I want to do everything right, to be precise, to work as swiftly as the rest of the world—but I can't.
by Jane D.
I had Britney Spears dancing in my head this morning, that song, "Oops, I did it again," on the tip of my tongue. I come into work and there is an angry call from a PR woman who is pissed that the date in a story we churned out was wrong. It didn't help that she demanded that I email it to her now, since she hadn't seen it but had heard it was wrong.
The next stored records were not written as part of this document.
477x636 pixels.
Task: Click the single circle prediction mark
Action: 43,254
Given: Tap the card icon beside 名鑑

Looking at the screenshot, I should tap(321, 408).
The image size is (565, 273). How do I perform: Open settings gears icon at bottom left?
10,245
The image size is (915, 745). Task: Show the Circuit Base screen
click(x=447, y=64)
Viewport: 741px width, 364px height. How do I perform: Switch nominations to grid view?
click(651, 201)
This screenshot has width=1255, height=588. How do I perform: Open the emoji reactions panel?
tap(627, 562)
When the email went on strike, she wanted it faxed ASAP. It didn't help that I apologized and said we'd fix it.
"It doesn't matter, you made a mistake and it's already out there," she hissed. “I want you to write an apology, too.”
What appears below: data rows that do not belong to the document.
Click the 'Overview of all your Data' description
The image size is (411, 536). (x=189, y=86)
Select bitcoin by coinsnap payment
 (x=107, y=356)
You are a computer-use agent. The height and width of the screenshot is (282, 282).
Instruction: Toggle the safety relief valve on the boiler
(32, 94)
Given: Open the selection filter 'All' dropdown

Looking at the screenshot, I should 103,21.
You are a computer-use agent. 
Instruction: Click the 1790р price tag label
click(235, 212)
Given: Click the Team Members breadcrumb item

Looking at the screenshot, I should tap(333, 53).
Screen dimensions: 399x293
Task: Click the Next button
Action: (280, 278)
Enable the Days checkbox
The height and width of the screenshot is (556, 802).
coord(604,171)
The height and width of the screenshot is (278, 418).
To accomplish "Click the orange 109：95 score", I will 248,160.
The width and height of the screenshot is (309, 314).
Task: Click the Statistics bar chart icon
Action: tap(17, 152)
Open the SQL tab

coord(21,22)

The mistake wasn't the spine of the story, but dates and names, like time itself, are black and white. You either have it right or wrong; there's no in between. I had no defense.
At one point I would have fired back, or beaten myself over this and said it could have been different. But this time around, I was defeatist, because it is the second fuck up this week.
I give up. I will never be a very precise person. It got me thinking about what I should do with the rest of my life (which can easily throw me into a funk, but why bother).
As the financial markets tumble and the jobless numbers climb in Sodom and Gomorrah, what can I do about it? A colleague sitting across me shook his head as we watched the Dow down spiral. "At least we have our health," I quipped.
I wonder if the remaining world will ever understand how frustrating it is for an adult with attention deficit to live in a disconnect. I want to do everything right, to be precise, to work as swiftly as the rest of the world—but I can't. I try, and today the ADHD medication didn't even seem to help. All I could do was say, Sorry, I'll fix it.
And not a day goes by when I don’t wonder if this is the straw that breaks the camel's back, and leads into being pink-slipped. I am tired of living in fear and chanting the "I'm sorry" mantra. It gets old.